Data for review>
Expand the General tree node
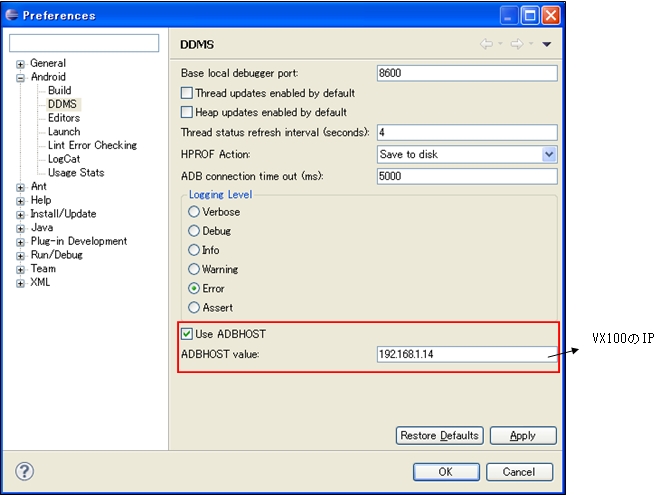The height and width of the screenshot is (502, 658). 20,64
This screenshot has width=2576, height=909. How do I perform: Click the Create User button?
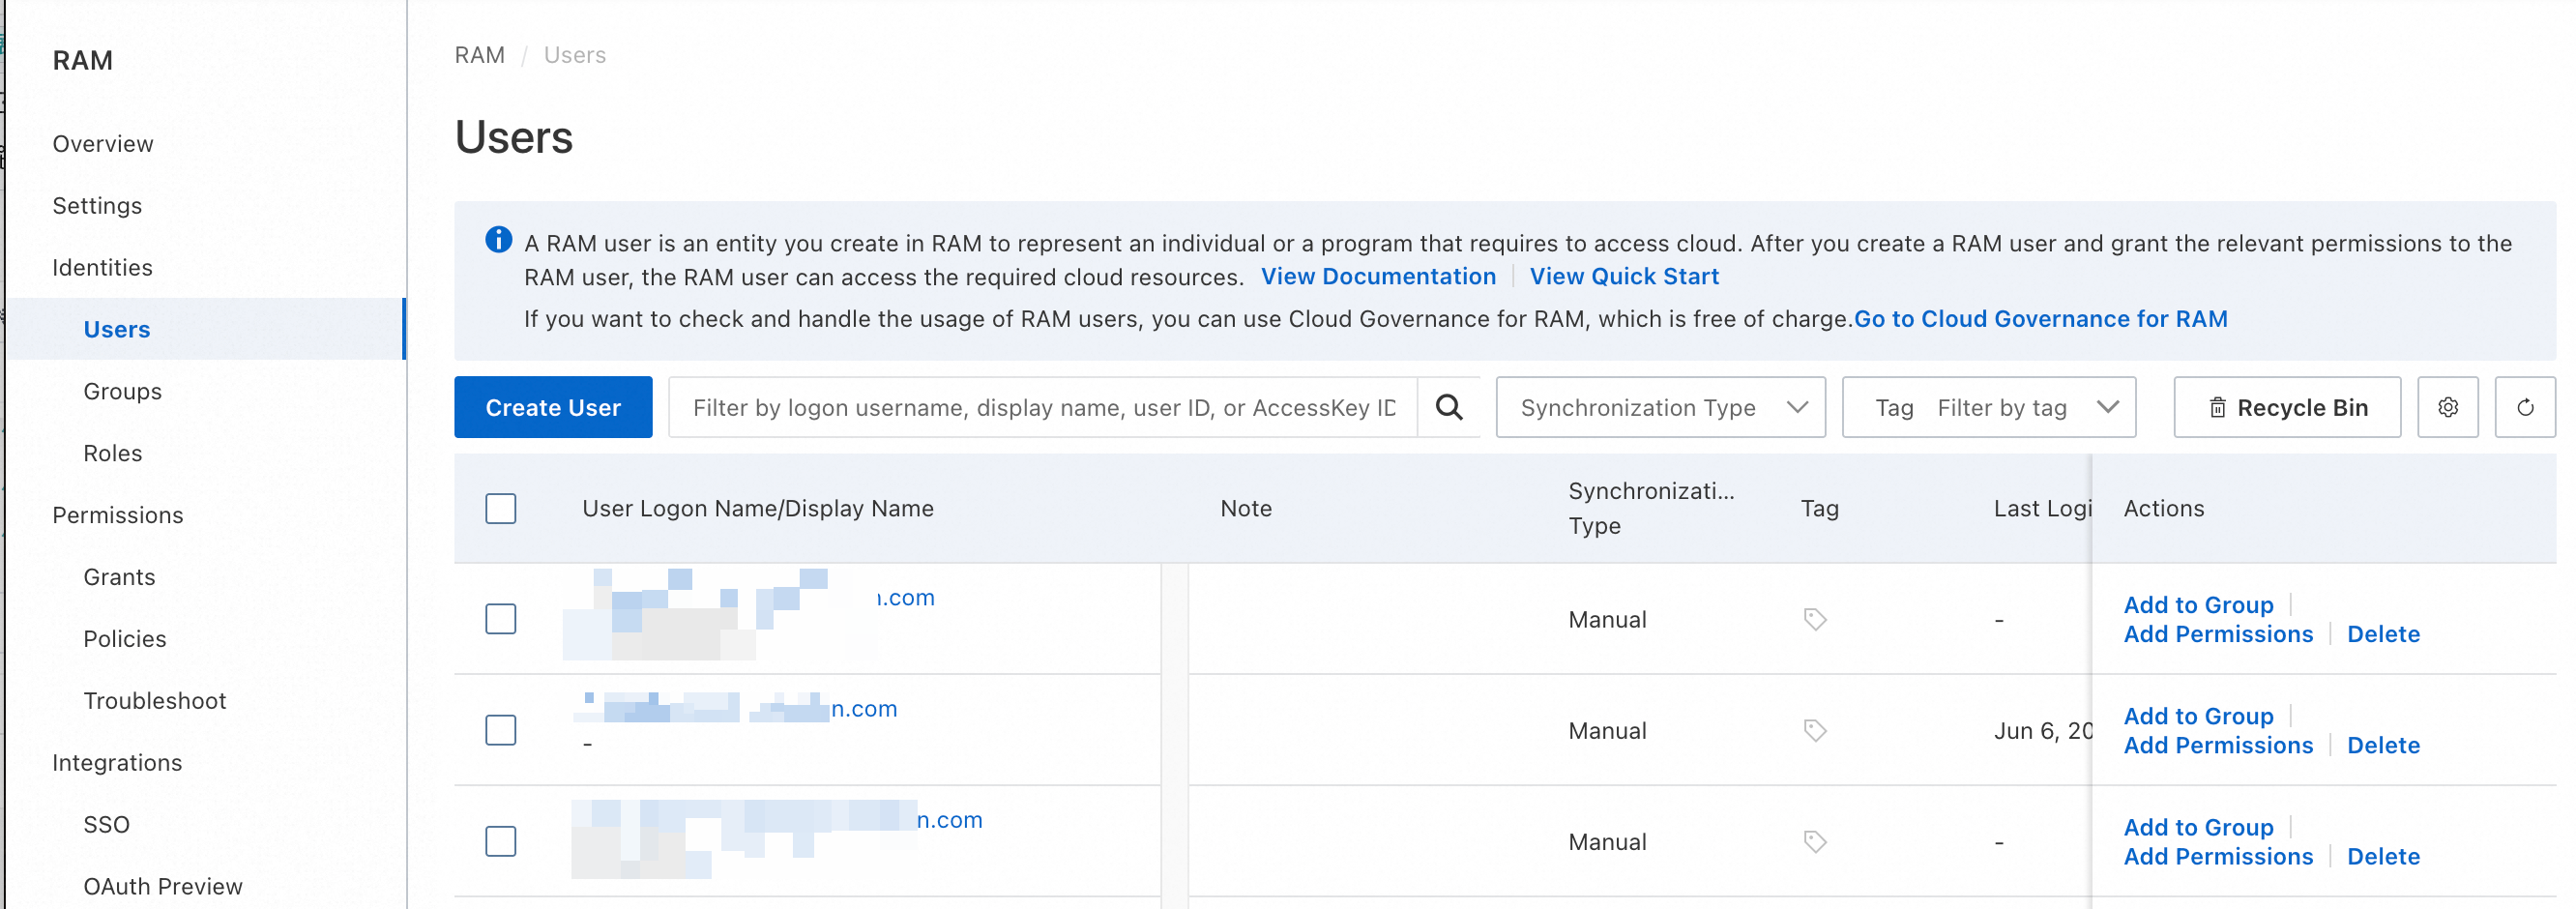coord(552,407)

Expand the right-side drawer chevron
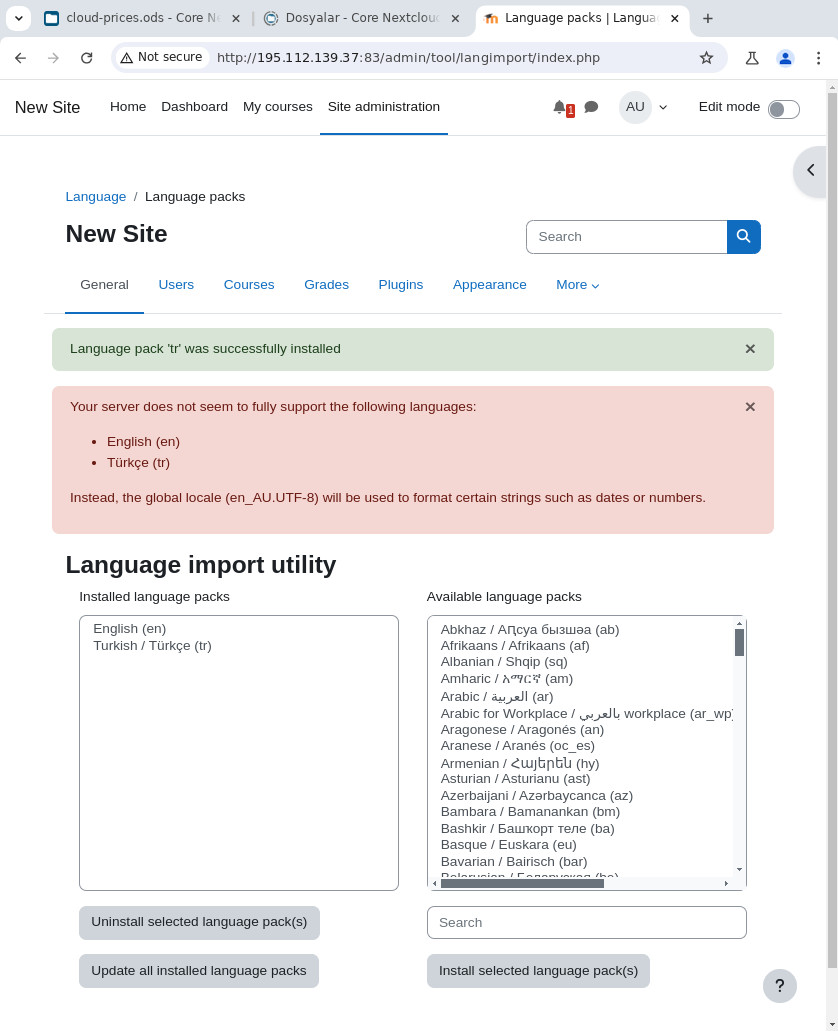(810, 171)
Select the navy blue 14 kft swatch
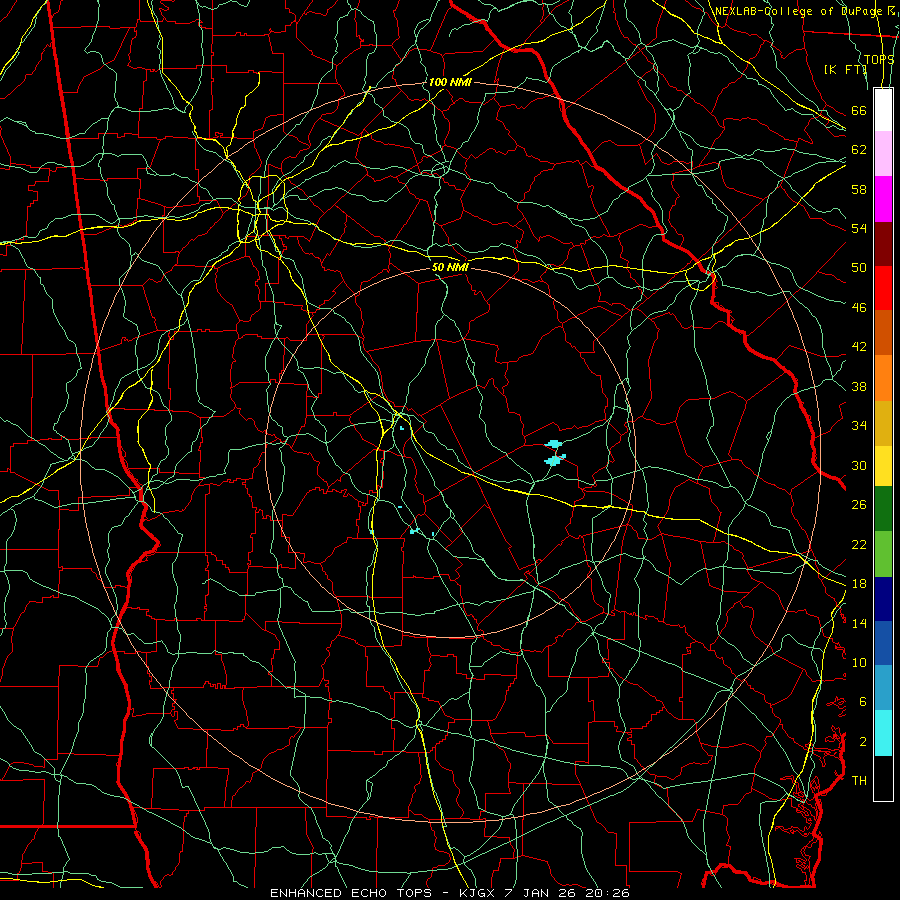 883,599
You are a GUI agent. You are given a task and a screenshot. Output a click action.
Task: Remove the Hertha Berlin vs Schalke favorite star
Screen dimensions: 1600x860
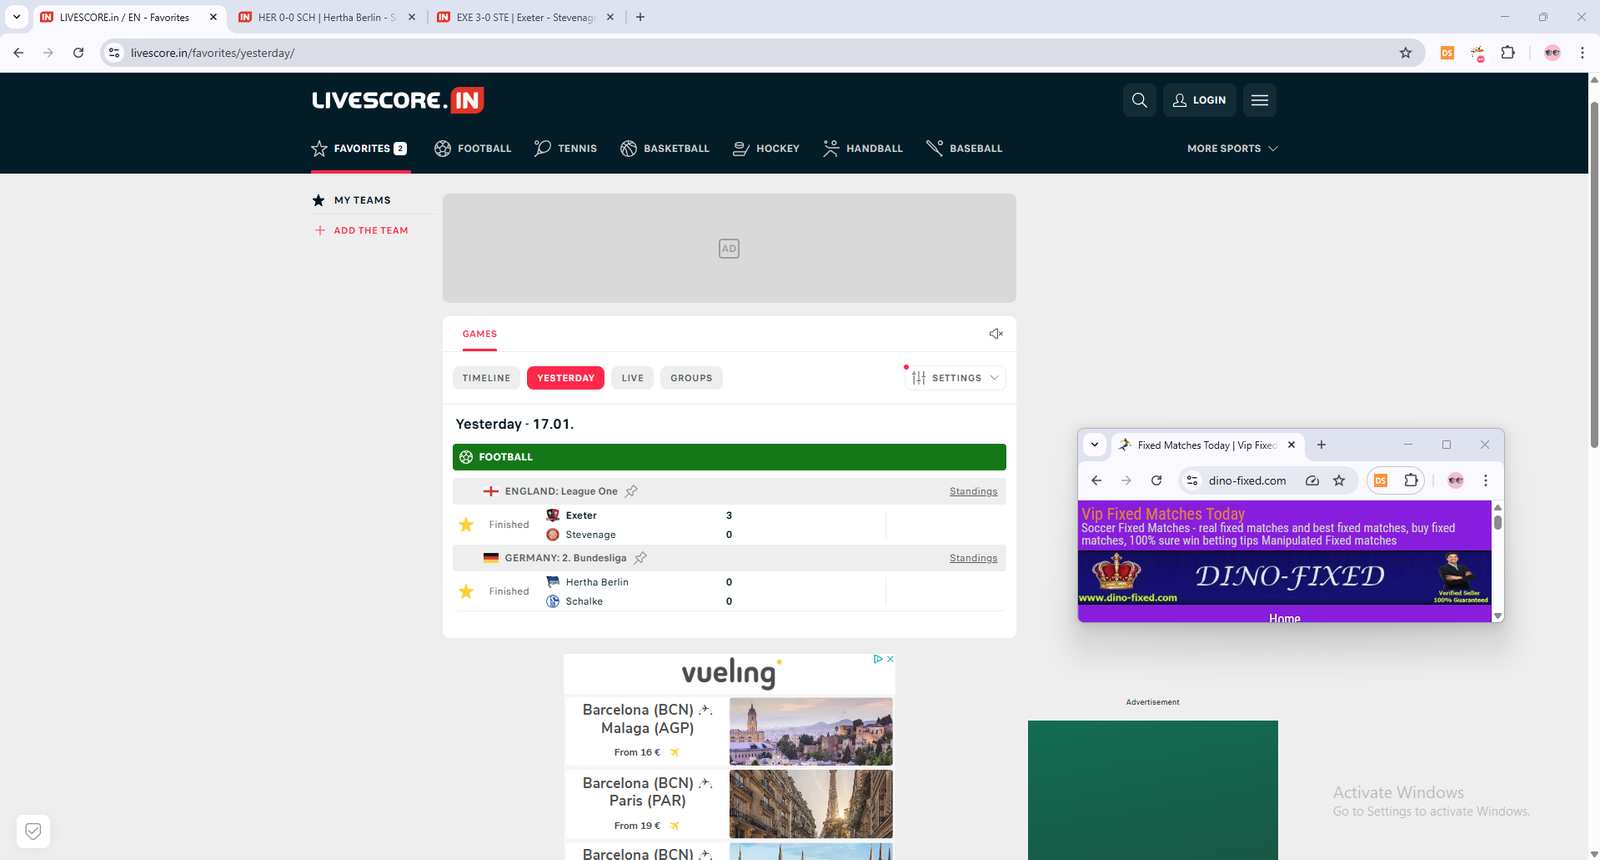tap(466, 592)
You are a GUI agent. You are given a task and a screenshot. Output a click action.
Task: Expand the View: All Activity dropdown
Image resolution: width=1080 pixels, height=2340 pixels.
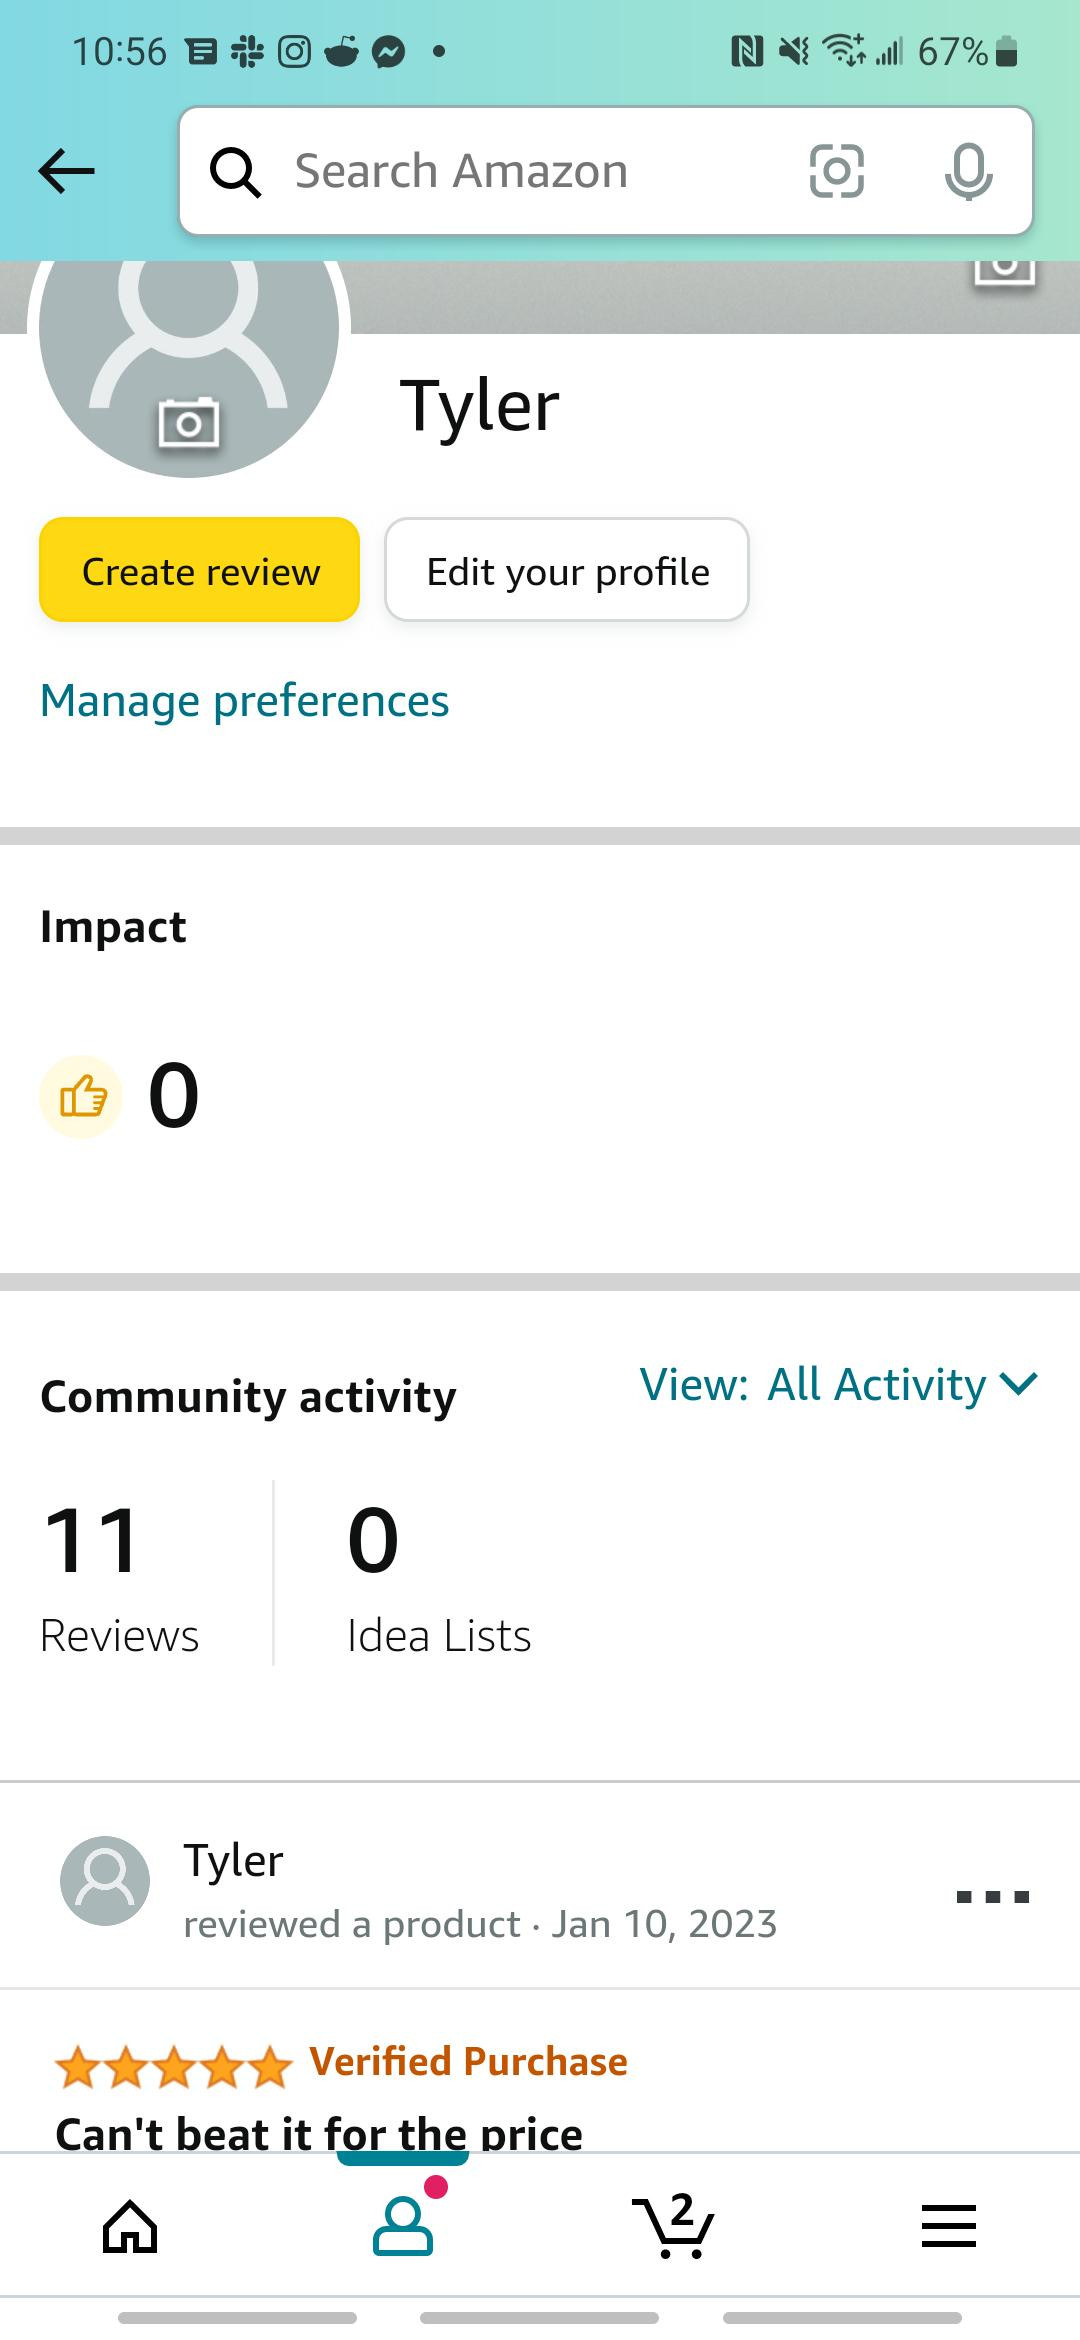click(839, 1385)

Exercise objective> Exclude the images and copy every record above exactly.

Your response>
Expand the General tree node
The height and width of the screenshot is (502, 658). 20,64
This screenshot has width=2576, height=909. How do I perform: Click the Create User button?
coord(552,407)

Expand the right-side drawer chevron
(810, 171)
Select the navy blue 14 kft swatch
 883,599
You are a GUI agent. You are given a task and a screenshot. Output a click action.
Task: Remove the Hertha Berlin vs Schalke favorite star
Screen dimensions: 1600x860
tap(466, 592)
You are a GUI agent. You are given a task and a screenshot. Output a click action.
Task: Expand the View: All Activity dropdown
Image resolution: width=1080 pixels, height=2340 pixels.
click(839, 1385)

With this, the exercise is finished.